A white van had pulled up in front of his house. It was unmarked, but he knew immediately where it was from. He didn’t miss the fact that it completely blocked his driveway. Cutting off any possible escape.
He shook his head. Claire’s conspiracy theories were starting to get to him. He was getting as paranoid as she was.
As he watched, a car pulled up behind the van. A man slowly climbed out of the driver’s seat. The three men exiting the van seemed to expect him, acknowledging his presence. He made no move to join them.
A chill rolled down the back of Josh’s neck. Four men seemed a little excessive for one woman. Did they really think it would take all of them to retrieve her?
It’s not paranoia if they really are out to get you.
It was the man who climbed out of the second vehicle who caught Josh’s attention. He could immediately tell there was something different about this man, the way he carried himself. He held back as the others moved toward the house, his stance watchful, his expression a stony mask.
As Josh watched, the man pushed back the side of his jacket, his hand reflexively checking an object that was briefly exposed in that moment.
The sight propelled Josh into action. He turned away from the window. “We have to get out of here.”
Relief flashed across Claire’s face until she saw his expression. “What’s wrong?”
He was already across the room, herding her toward the hallway with a soft but insistent hand at the small of her back. “Can you think of any reason why they’d have guns?”
“You mean tranquilizer guns?”
“Not unless Smith & Wesson started making those.”

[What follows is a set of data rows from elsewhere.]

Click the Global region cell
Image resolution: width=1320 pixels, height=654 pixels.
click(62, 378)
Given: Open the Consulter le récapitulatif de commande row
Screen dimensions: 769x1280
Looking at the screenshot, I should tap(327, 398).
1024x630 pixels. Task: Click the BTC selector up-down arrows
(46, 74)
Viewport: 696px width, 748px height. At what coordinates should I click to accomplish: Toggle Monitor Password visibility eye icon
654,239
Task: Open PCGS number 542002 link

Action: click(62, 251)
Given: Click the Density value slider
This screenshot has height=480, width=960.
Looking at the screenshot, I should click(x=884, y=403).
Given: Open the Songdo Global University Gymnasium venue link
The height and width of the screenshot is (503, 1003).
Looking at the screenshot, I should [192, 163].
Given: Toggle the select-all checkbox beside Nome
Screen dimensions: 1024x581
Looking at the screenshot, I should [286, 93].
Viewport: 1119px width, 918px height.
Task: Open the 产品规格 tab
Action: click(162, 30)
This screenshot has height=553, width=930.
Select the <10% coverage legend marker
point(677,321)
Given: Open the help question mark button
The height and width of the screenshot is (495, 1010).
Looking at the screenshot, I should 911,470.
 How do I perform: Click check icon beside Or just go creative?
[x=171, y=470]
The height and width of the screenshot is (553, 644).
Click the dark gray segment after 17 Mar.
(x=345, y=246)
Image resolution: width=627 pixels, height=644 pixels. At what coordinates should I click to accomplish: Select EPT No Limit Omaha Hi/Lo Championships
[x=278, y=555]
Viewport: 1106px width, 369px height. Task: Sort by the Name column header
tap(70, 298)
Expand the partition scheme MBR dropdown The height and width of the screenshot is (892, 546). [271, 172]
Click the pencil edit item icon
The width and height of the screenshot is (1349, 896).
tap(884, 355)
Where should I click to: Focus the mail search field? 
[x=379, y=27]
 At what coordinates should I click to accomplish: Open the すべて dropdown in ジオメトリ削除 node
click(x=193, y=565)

He felt her flinch, but didn’t stop to react, just kept moving. Despite what Aaron had said, he had to believe she wasn’t violent unless provoked. When he’d led her to the bathroom, he’d kept his guard up in case she decided to attack him when his back was turned. She hadn’t. Which made the four men outside seem like overkill.
Or something more sinister.
He could try to turn them away, but he suspected the fourth man was there to ensure they didn’t take no for an answer.
They made it back to the kitchen. She started for the garage. “Not that way,” he told her, motioning to another door. “Through here.”
Grabbing his keys from the counter, he stepped out into the backyard and moved to open the gate. This side of the house wasn’t visible from the front, but something told him he couldn’t count on their visitors not circling the house. They still had to hurry. Once the gate was open, he crossed to where he’d left the Harley. He looked back to find Claire had stopped just outside the door.
“Does that thing even run?” she asked doubtfully.
From the toolbox he’d left out and the various dirty rags around, it was obvious he’d been working on the motorcycle. “I sure hope so. Either way, we’re about to find out.” He climbed onto the bike and raised a brow in question at her. “You coming?”